I was initially worried that the film would be overly saccharine, and the first song we hear in Oz, with the squeaky voiced munchkins dancing and singing to Dorothy about their ‘Lullaby League’ and their ‘Lollypop Guild’, did nothing to ease my trepidation. However, once you get past the nauseatingly twee munchkins, the film gets the balance right, managing to be charming without being cloying, and even has moments of real darkness. Everyone who saw the film as a child seems to have memories of the parts of the film that scared them, be that the hugely creepy flying monkeys, the Wicked Witch of the West, played by a fantastically shrill, larger-than-life Margaret Hamilton, or, my personal favourite, the moment when we see the stripy tights clad legs of the crushed Wicked Witch of the East shrivel away to nothing and disappear.
The performances in this film are almost universally fantastic, but it is Judy Garland’s innocent, wide-eyed, but never twee Dorothy that really holds the film together. It is her tender, wistful performance that makes ‘Somewhere over the Rainbow’ such a memorable and genuinely affecting moment. In fact, all the film’s best songs owe their success largely to the brilliant performances. A clear example of this is The Cowardly Lion’s song, ‘If I were King of the Forest’, which is completely superfluous to, even disruptive of, the flow of the narrative. It is essentially just an indulgent showcase of Bert Lahr’s considerable comic capabilities, but his performance is so funny that you can’t help but go along with it.

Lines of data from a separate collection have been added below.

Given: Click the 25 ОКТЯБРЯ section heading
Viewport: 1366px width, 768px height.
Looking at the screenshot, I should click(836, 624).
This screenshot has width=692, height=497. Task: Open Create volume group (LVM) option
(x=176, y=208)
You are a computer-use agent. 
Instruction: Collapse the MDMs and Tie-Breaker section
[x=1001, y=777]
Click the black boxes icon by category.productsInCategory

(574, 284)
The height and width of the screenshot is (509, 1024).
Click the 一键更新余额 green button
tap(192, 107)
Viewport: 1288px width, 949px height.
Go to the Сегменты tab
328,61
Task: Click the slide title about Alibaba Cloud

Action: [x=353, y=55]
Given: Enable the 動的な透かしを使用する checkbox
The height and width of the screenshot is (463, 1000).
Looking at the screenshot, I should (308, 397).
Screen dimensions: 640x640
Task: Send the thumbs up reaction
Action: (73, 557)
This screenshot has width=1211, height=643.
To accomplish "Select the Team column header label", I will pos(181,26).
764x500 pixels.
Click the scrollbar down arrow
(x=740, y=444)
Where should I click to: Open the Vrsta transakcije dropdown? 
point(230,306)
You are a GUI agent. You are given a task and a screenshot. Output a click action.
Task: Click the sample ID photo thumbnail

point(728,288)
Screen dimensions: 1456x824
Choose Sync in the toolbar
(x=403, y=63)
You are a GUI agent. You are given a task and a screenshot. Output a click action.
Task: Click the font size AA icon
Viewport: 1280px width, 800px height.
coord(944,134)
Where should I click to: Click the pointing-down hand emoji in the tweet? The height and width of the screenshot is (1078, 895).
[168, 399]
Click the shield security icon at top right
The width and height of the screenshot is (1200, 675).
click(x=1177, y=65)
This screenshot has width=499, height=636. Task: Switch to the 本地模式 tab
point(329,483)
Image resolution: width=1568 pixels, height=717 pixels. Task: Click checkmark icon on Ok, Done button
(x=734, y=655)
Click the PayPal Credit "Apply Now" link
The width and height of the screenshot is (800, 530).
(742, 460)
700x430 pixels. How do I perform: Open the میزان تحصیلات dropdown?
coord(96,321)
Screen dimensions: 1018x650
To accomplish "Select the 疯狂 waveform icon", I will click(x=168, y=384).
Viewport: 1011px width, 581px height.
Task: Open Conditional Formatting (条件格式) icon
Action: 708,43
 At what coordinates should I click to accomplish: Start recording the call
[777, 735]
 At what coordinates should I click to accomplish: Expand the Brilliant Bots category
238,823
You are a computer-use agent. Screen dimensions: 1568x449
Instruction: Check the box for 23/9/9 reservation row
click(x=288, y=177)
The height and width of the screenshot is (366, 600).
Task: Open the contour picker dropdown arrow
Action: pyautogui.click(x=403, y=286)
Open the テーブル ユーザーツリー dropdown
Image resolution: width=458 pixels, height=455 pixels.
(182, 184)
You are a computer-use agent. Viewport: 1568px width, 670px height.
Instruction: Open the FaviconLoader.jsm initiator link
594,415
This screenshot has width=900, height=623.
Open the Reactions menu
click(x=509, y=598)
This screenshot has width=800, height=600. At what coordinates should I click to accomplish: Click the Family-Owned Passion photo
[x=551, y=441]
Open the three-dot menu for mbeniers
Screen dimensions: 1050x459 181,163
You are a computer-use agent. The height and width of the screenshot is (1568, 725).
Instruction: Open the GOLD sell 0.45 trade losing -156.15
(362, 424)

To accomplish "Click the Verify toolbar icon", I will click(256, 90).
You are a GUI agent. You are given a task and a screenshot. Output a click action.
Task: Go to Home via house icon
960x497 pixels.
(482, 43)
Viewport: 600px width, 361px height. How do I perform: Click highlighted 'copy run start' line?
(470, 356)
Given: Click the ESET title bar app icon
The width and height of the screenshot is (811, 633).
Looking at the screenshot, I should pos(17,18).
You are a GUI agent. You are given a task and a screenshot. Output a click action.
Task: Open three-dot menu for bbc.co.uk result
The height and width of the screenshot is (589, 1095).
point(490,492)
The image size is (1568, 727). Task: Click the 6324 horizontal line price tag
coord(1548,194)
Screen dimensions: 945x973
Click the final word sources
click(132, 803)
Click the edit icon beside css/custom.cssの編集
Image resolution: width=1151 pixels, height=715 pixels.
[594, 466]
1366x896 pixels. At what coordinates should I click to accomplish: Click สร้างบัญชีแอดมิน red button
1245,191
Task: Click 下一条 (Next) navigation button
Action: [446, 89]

All in all, The Wizard of Oz more than lives up to its iconic reputation, and despite its famously troubled production, which saw no fewer than four different directors, it still manages to deliver a blissful, vivid trip into the magical world of Oz. However, the film is more than just an escapist sugar rush. While Dorothy may conclude that ‘There’s no place like home’ on her return to black and white Kansas, there is an undeniably bitter twinge as she leaves behind the glorious, absurd Oz for Kansas and the nice but dull Aunt Em. This film is often seen as an analogy for growing up, and while Dorothy, and the audience, must eventually face the grown-up world of Kansas, we are still given the rare chance to experience the world of Oz in uncynical, childlike awe. The Wizard of Oz certainly isn’t perfect, it is occasionally stilted, saccharine, and dated, but in spite of these flaws it is still absolutely worth watching, and returning to, just to be swept up in its wide-eyed, joyful sense of wonder.